▼
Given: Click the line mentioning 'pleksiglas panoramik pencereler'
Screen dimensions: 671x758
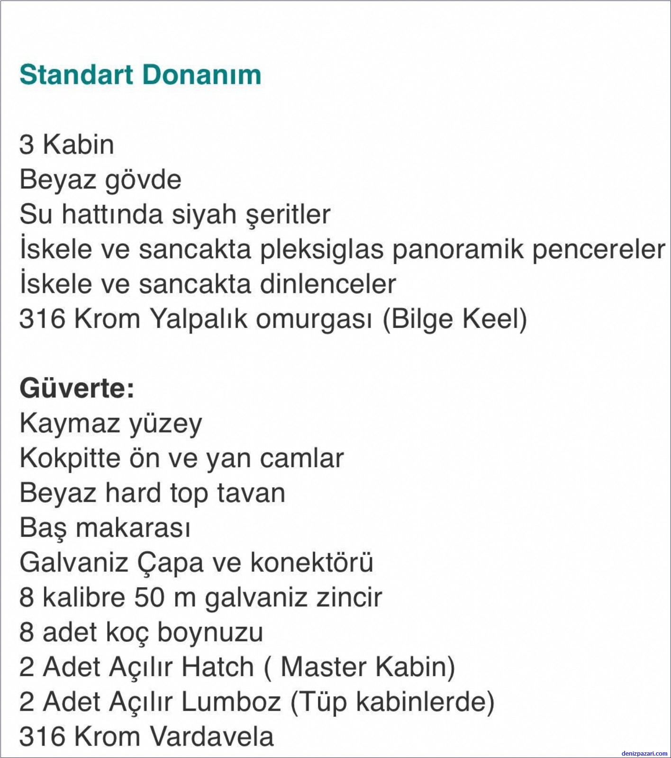Looking at the screenshot, I should tap(342, 249).
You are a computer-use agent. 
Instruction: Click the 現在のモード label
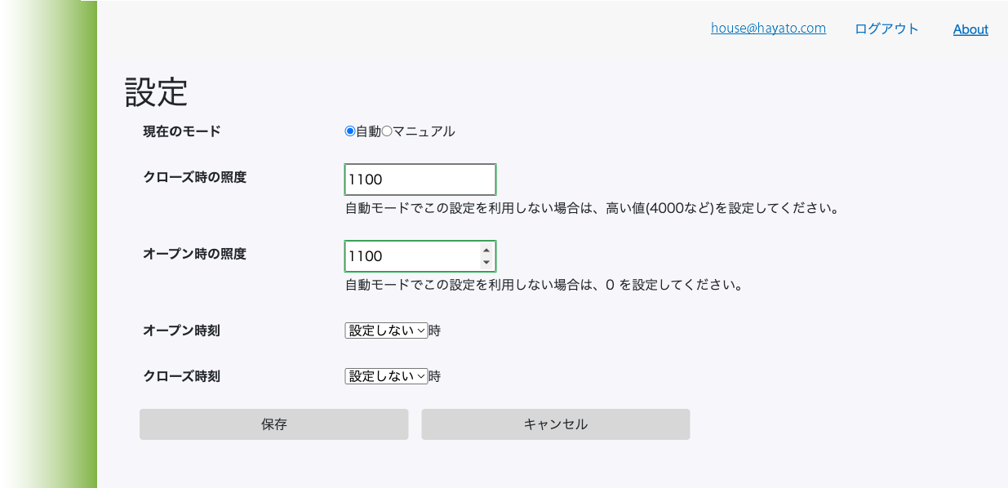coord(182,131)
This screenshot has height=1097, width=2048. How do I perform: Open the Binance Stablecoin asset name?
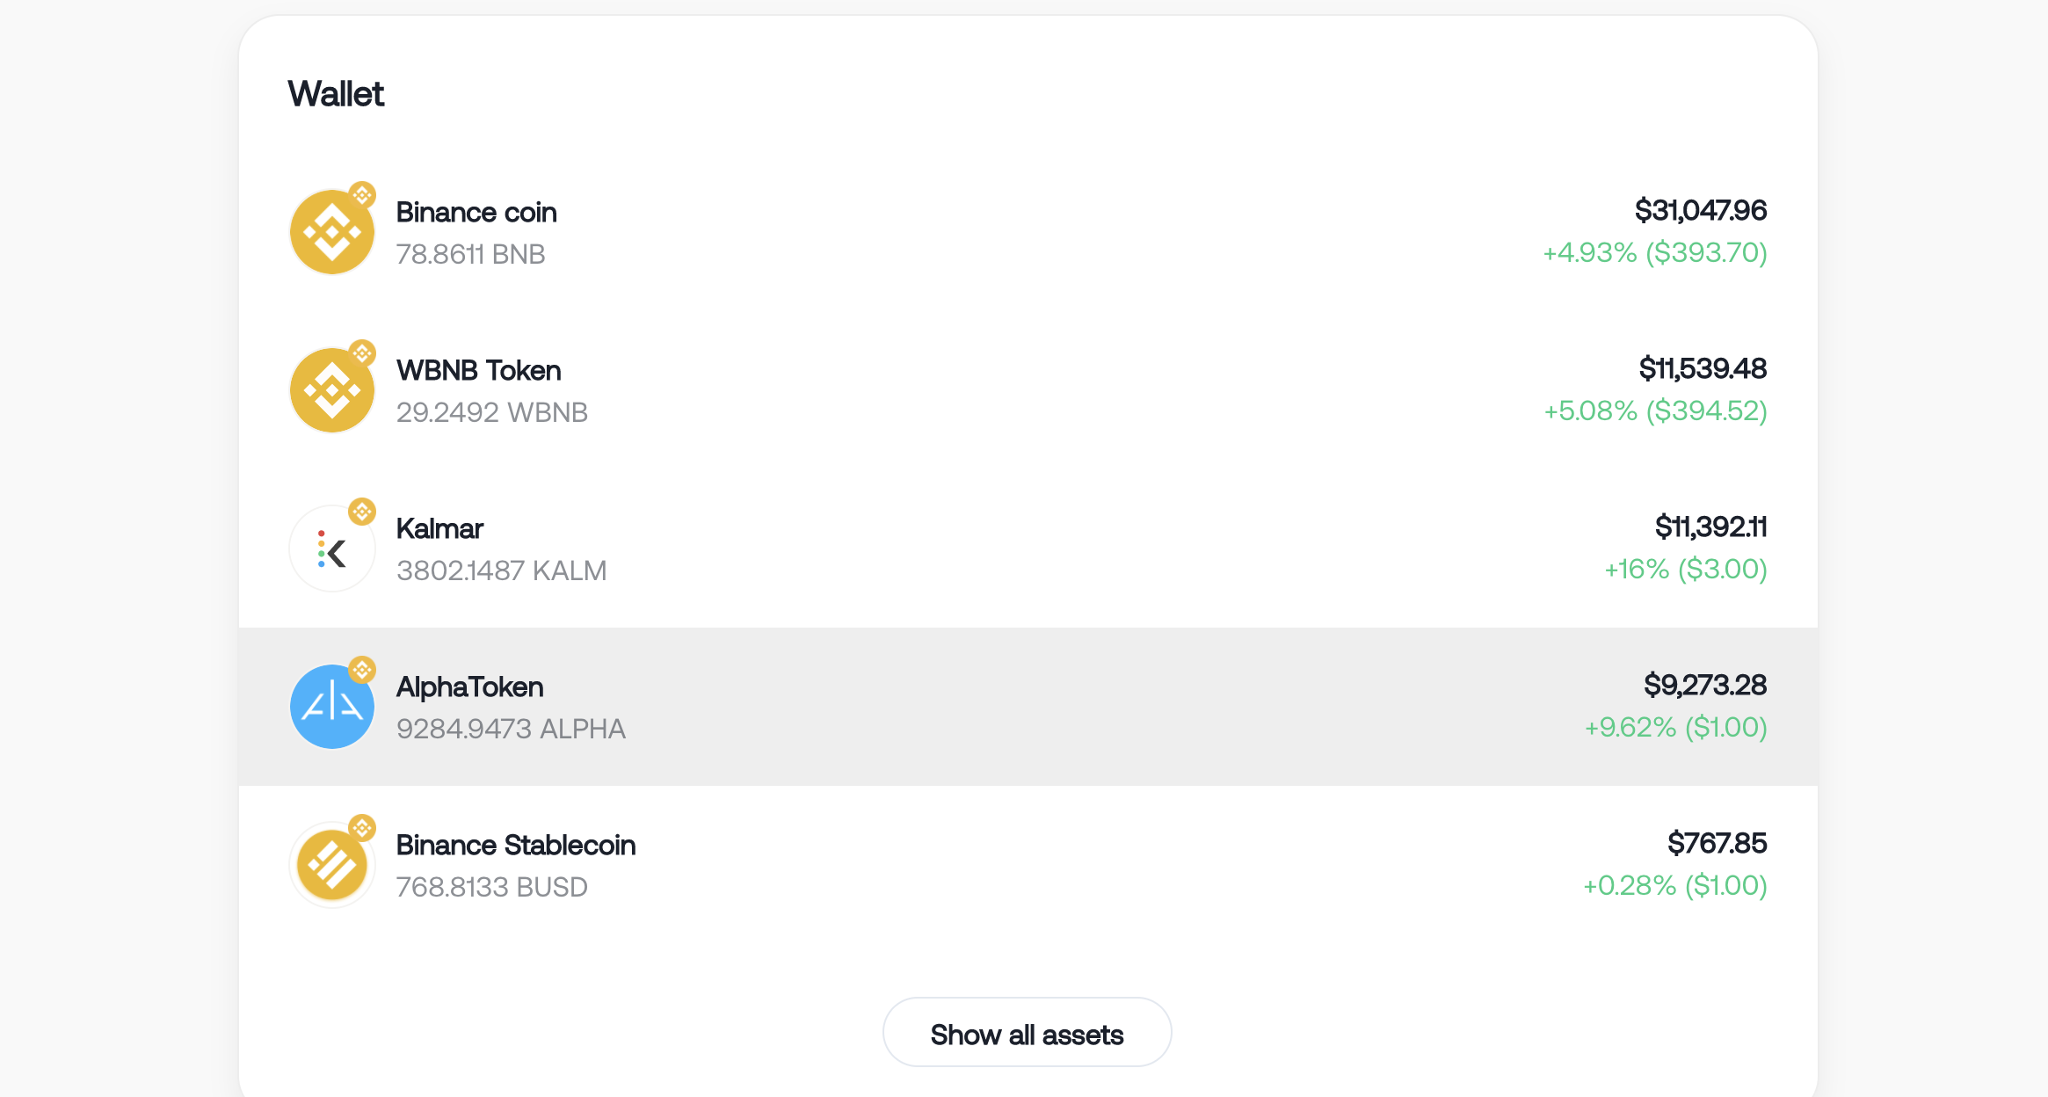(x=515, y=845)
▲
Exercise details: In transcribing the material above, reproduce each line exactly and include none of the pictures.

Your response:
Given: Click the line mentioning 'pleksiglas panoramik pencereler'
Screen dimensions: 671x758
Looking at the screenshot, I should tap(342, 249).
You are a computer-use agent. 
Instruction: Click the 現在のモード label
coord(182,131)
This screenshot has height=1097, width=2048. How do I perform: Open the Binance Stablecoin asset name?
(x=515, y=845)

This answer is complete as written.